VISTOS los anteriores preceptos y los demás de general aplicación,
Fallo
Que desestimamos el recurso de suplicación interpuesto por la dirección letrada de Zaida contra la sentencia de 2 de mayo de 2019 dictada por el Juzgado de lo Social núm. 4 de Gijón en los autos núm. 600/2018, seguidos a su instancia contra el INSTITUTO NACIONAL DE LA SEGURIDAD SOCIAL, confirmando la misma en todos sus pronunciamientos.Medios de impugnación Se advierte a las partes que contra esta sentencia cabe interponer recurso de casación para la unificación de doctrina, que habrá de prepararse mediante escrito suscrito por letrado, presentándolo en esta Sala de lo Social dentro del improrrogable plazo de los diez días hábiles inmediatos siguientes a la fecha de notificación de la misma, y en los términos del Art. 221 de la LRJS y con los apercibimientos en él contenidos.

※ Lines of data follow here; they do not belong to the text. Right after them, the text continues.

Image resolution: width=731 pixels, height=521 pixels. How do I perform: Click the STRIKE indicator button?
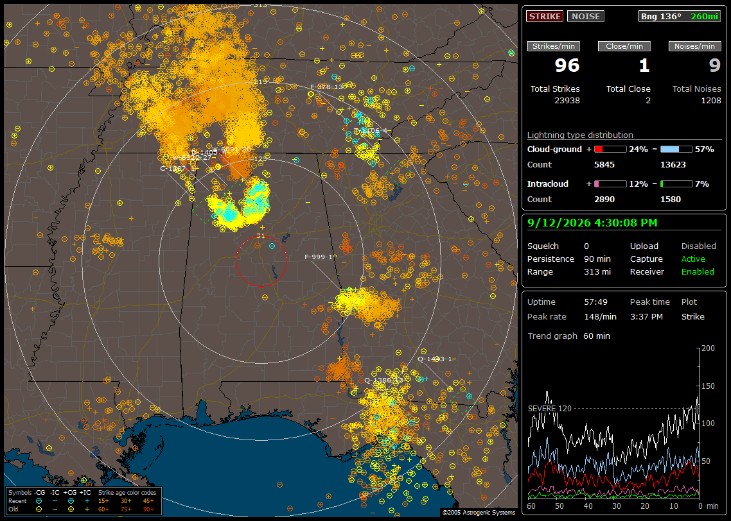(545, 16)
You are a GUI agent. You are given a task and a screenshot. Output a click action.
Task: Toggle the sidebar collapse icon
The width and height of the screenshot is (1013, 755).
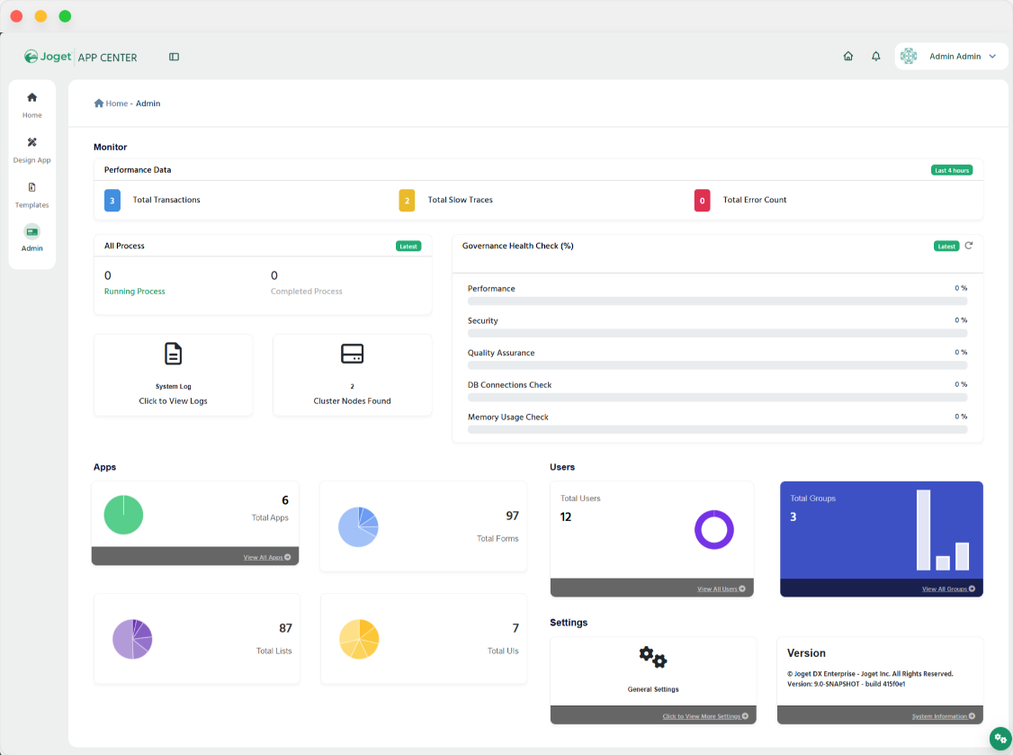(x=174, y=57)
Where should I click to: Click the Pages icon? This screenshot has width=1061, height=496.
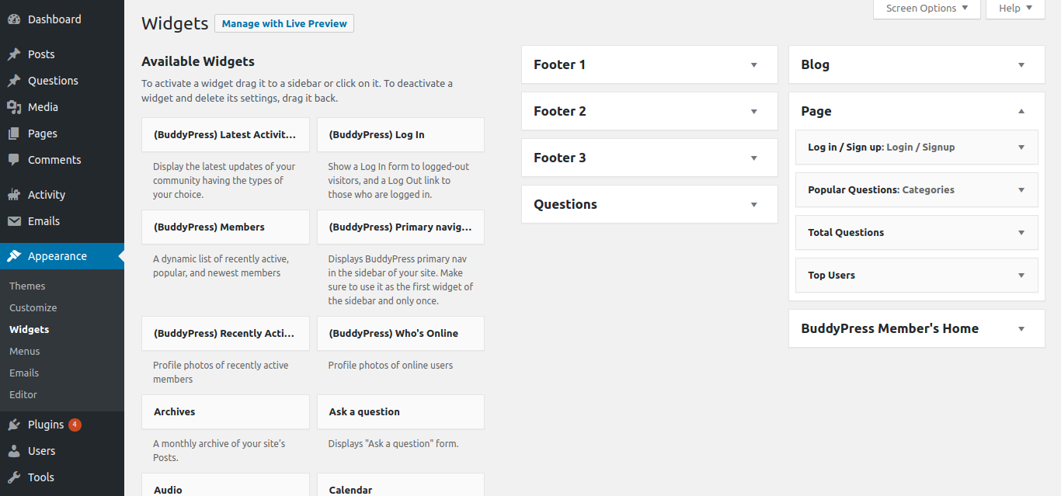[14, 134]
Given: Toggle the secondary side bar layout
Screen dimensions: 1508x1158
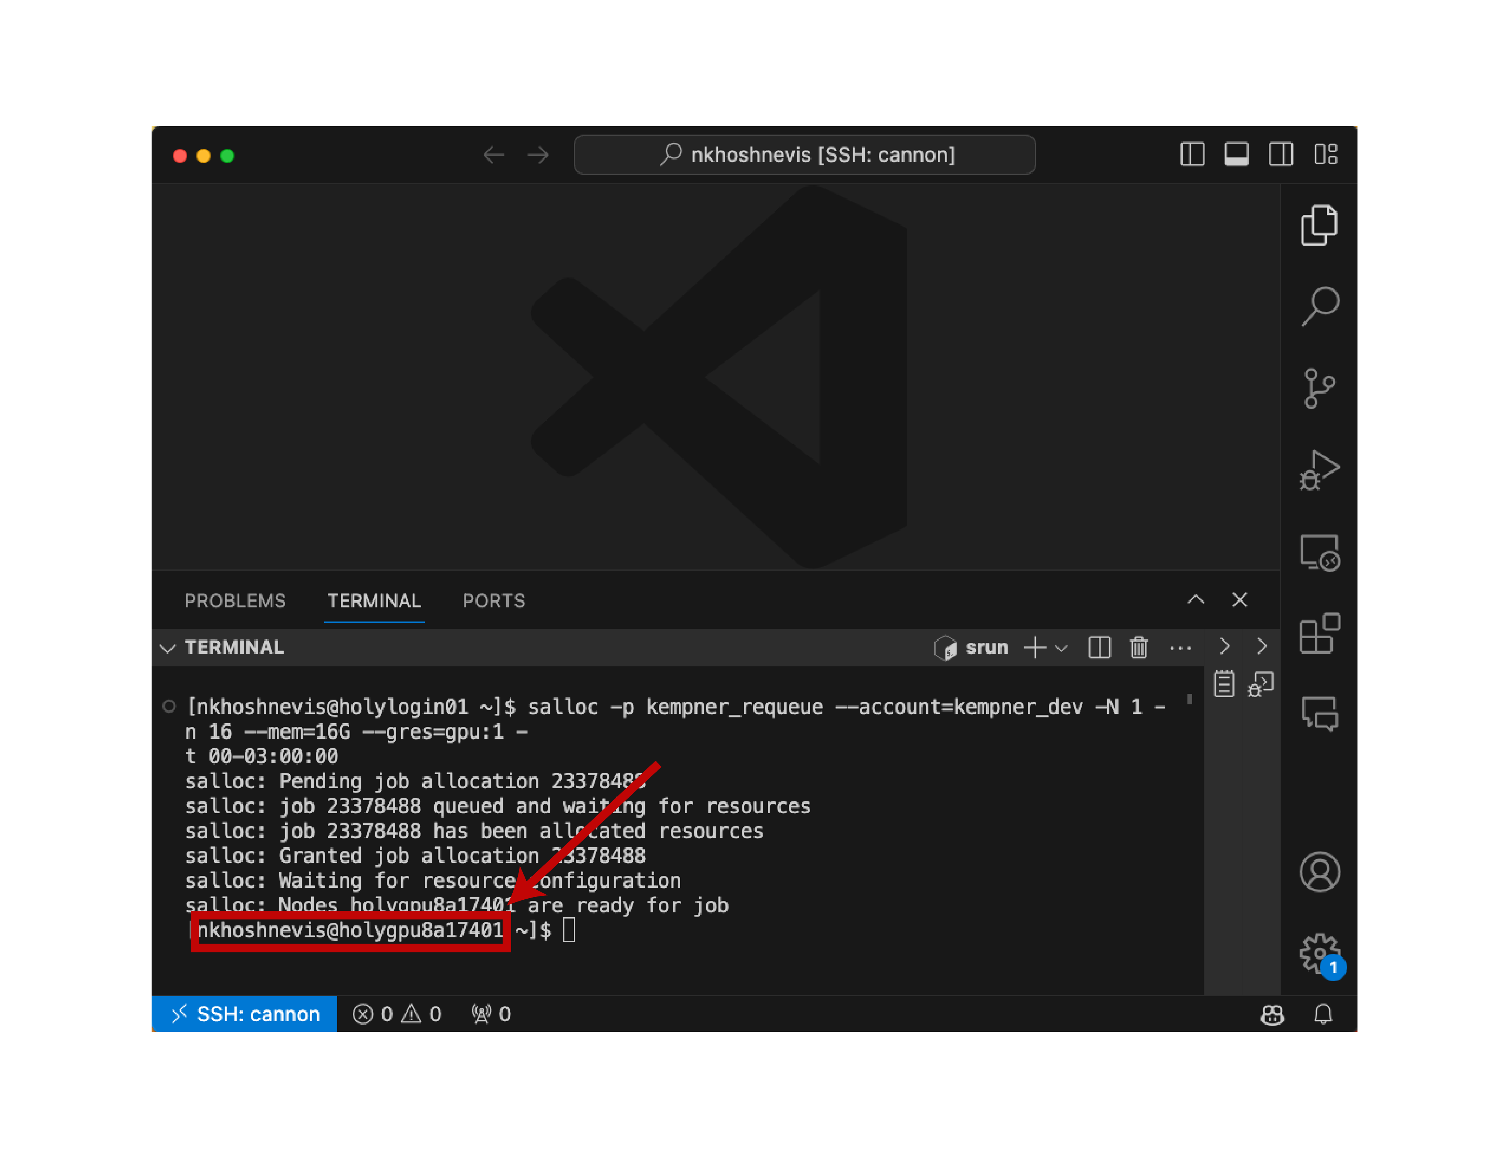Looking at the screenshot, I should click(x=1280, y=154).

Tasas judiciales para recurrir La tramitación del recurso de casación para unificación de doctrina no constituye hecho imponible, y por tanto no se requiere la liquidación de tasas (Consulta vinculante de la Dirección General de Tributos V 3674-23 de 26-12-2013).
Pásense las actuaciones al Sr./Sra. Letrado/a de la Administración de Justicia para cumplir los deberes de publicidad, notificación y registro de la Sentencia.
Así, por esta nuestra Sentencia, definitivamente juzgando, lo pronunciamos, mandamos y firmamos.